Secretária era a favor do fim da criminalização do aborto até conhecer Deus.

Nesta terça-feira, 31, o Presidente em exercício Michel Temer nomeou a ex-deputada federal Fátima Pelaes (PMDB-AP) para o cargo de chefe da Secretaria de Políticas para Mulheres. Bastou a nomeação ser confirmada para que polêmicas envolvendo Fátima fossem publicadas na mídia. Ela é evangélica e disse que sua opinião sobre o aborto, por exemplo, segue os preceitos bíblicos.

Ela é contra o procedimento, até mesmo em casos de estupro. No Brasil, as mulheres tem apoio do Sistema Único de Saúde (SUS) para abortar em alguns casos, um dos mais conhecidos é se ela for vítima de estupro. Essa lei existe desde o ano de 1984, criada do processo de redemocratização do país.

As chefes anteriores da Secretaria, ainda durante o governo da presidente afastada Dilma Rousseff, tinham posturas feministas. Já a nova Secretária é especializada em sociologia e não gosta de levantar bandeiras polêmicas, especialmente aquelas que não seguem o cristianismo. Ela é a favor da família tradicional, formada por homem, mulher e filhos.

A polêmica envolvendo o fato dela ser contra o aborto, até mesmo em casos de estupro, aparece exatamente no dia em que o Senado aprovou uma emenda Constitucional que eleva a pena para quem comete estupro coletivo.
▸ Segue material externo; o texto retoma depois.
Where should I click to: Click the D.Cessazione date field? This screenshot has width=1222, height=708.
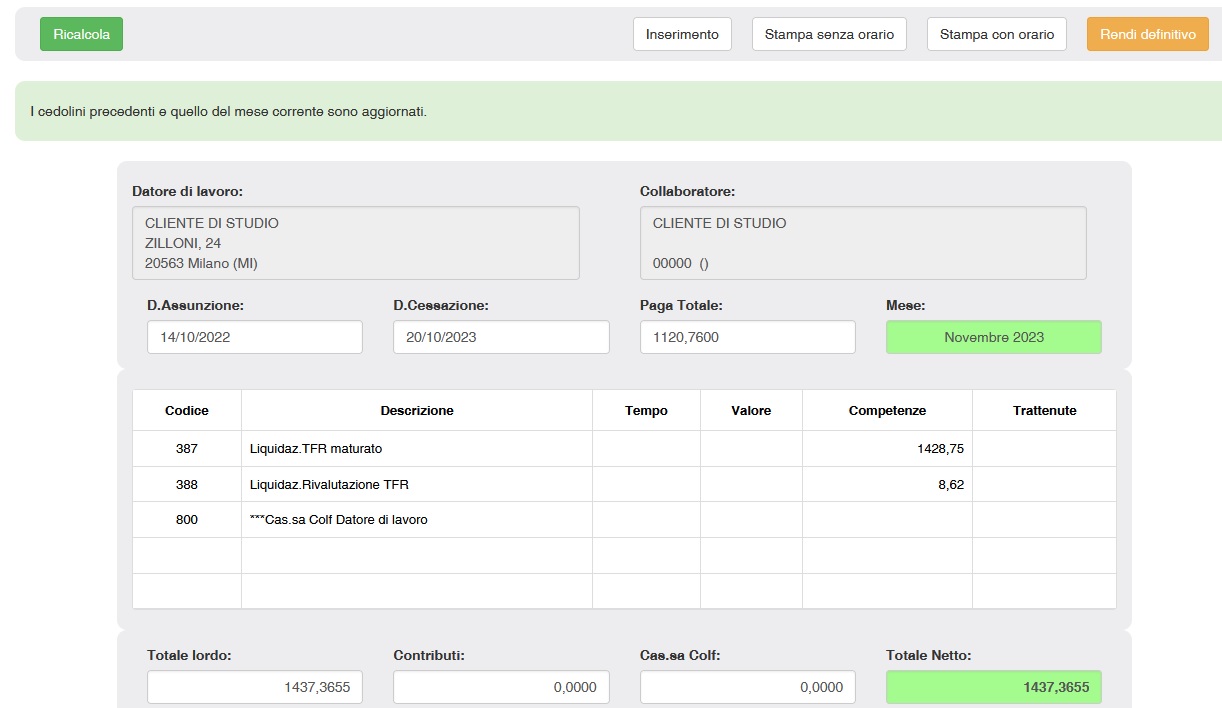(500, 337)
O crime de estupro já era hediondo, mas o projeto de lei que vai para Câmara estipula que quando a vítima for violada por mais de dois homens, a pena para os criminosos é a máxima na legislação, 30 anos.
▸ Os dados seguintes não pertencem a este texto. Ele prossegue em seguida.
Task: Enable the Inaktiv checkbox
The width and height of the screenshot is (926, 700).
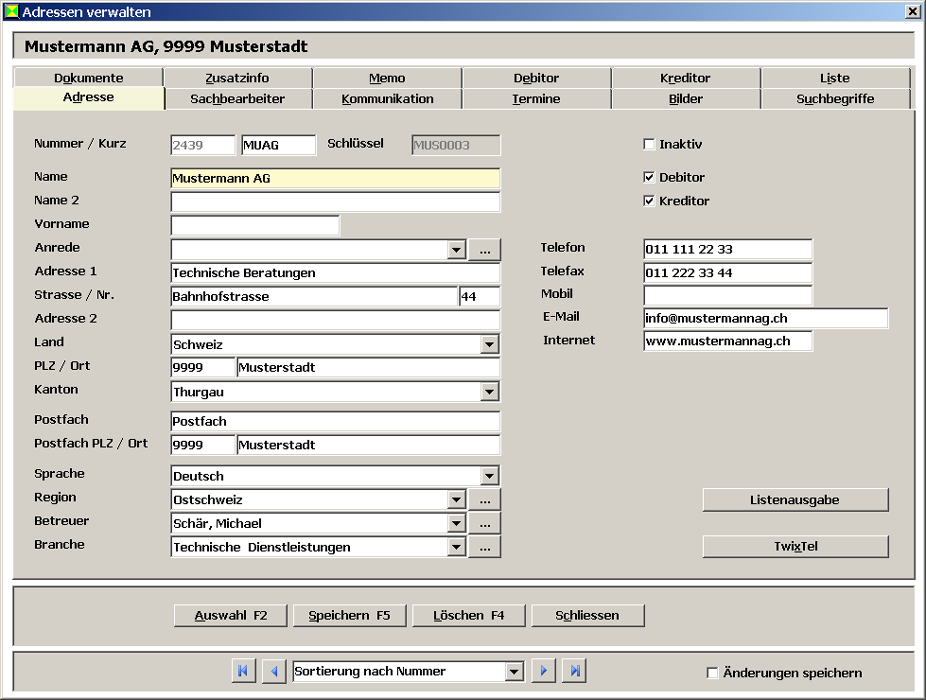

Recentemente, ''uma adolescente de 16 anos revelou que foi estuprada por mais de 30 homens'' no Rio de Janeiro. O estupro coletivo levou Michel Temer a criar projetos de segurança à mulher. Em 2002, em um entrevista, a hoje Secretária argumentou que desde que conheceu Jesus passou a defender o direito da vida para todos. Antes de conhecer Jesus, no entanto, a ex-deputada defendia o fim da criminalização do aborto.

As polêmicas que mesclam política e religião são antigas. No dia 17 de abril, ao votarem pelo impeachment, deputados usaram o nome de Deus para justificar o "Sim" ou "Não" para Dilma Rousseff.